For many, the bodyweight pull-up will forever be the bane of their fitness efforts. Body weight and upper body strength are the main culprits but that doesn’t mean there aren’t other ways to accomplish close to the same thing.
These pull up alternatives offer options for pretty much anyone to get similar benefits.
Not to mention, they will help to build the muscles that are used to perform a proper bodyweight pull-up.
Don’t have a pull-up bar? Can’t pull yourself up even if you did? Maybe you want some new exercises to try out… These are some of the very best alternatives to train your back and biceps!
What Is A Pull-up?
Even before we put together this list of best pull-up alternatives, we had to consider everything that makes the pull-up what it is.
Mostly everyone who hasn’t been living under a rock knows that a pull-up is when you pull yourself up using an overhead bar.

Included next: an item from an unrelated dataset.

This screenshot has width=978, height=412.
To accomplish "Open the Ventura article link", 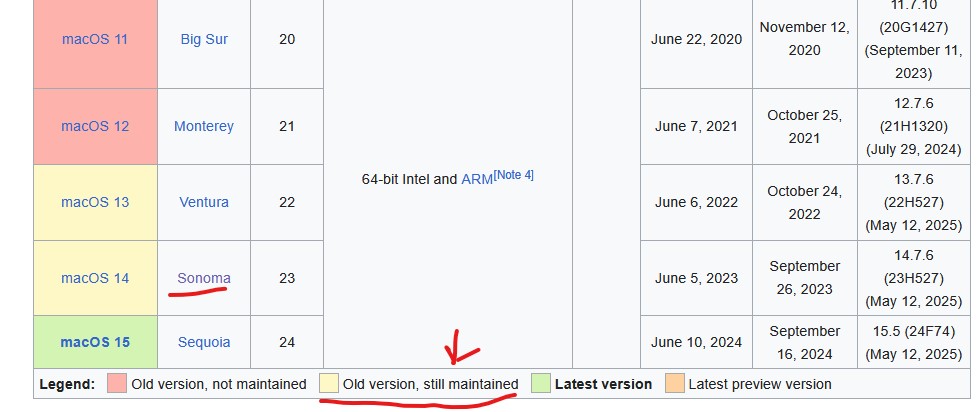I will pos(204,202).
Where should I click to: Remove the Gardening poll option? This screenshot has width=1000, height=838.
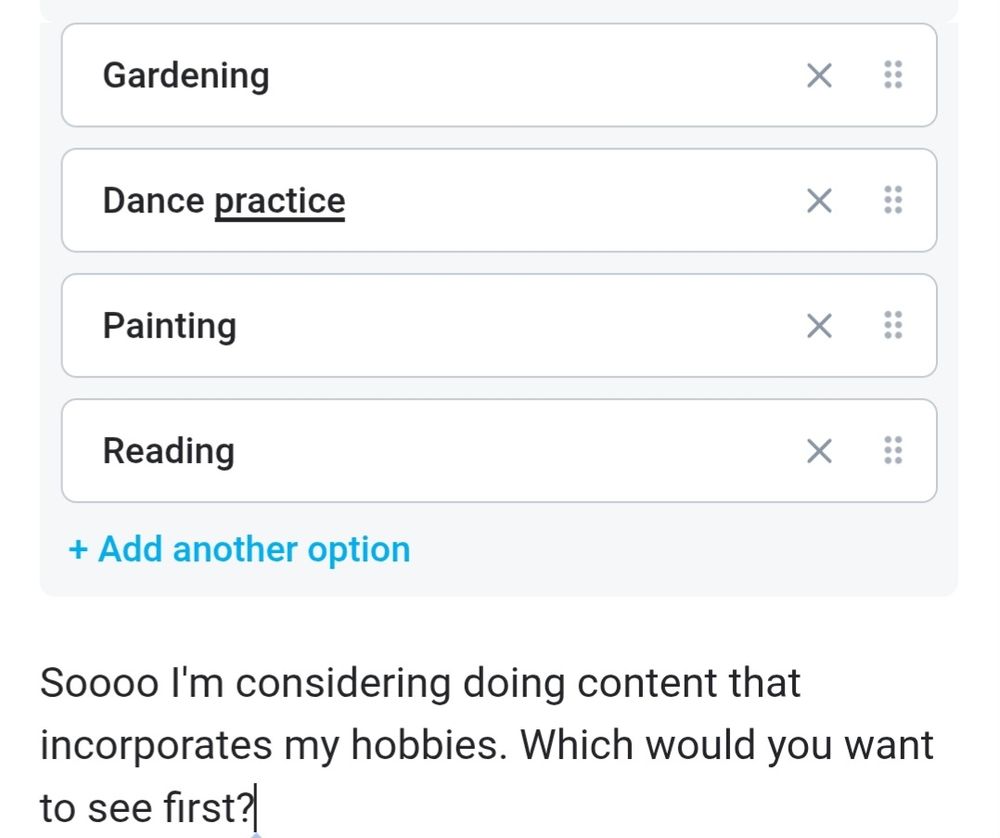(x=819, y=75)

However, they may also use the term pull-up to describe a chin-up. But there is a difference.
The pull-up is performed using a pronated or overhand grip.

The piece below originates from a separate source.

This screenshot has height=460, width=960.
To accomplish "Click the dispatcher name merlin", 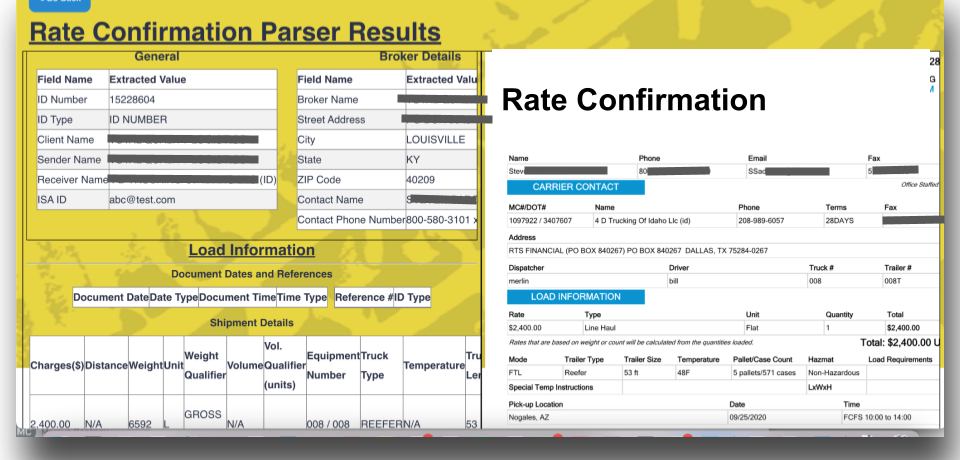I will click(520, 280).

The chin-up is performed using a supinated or underhand grip.
Due to the difference in hand position, the body mechanics seem to change when it comes to performing either one.
For example, have you ever tried to do a very close grip pull-up using an overhand grip? It’s probably very uncomfortable and many times impossible (not always though).
But doing super close grip chin-ups with the hands touching on the bar is easy peasy.
This is probably due to the fact that when the palms are facing away from you, the biceps are at a mechanical disadvantage.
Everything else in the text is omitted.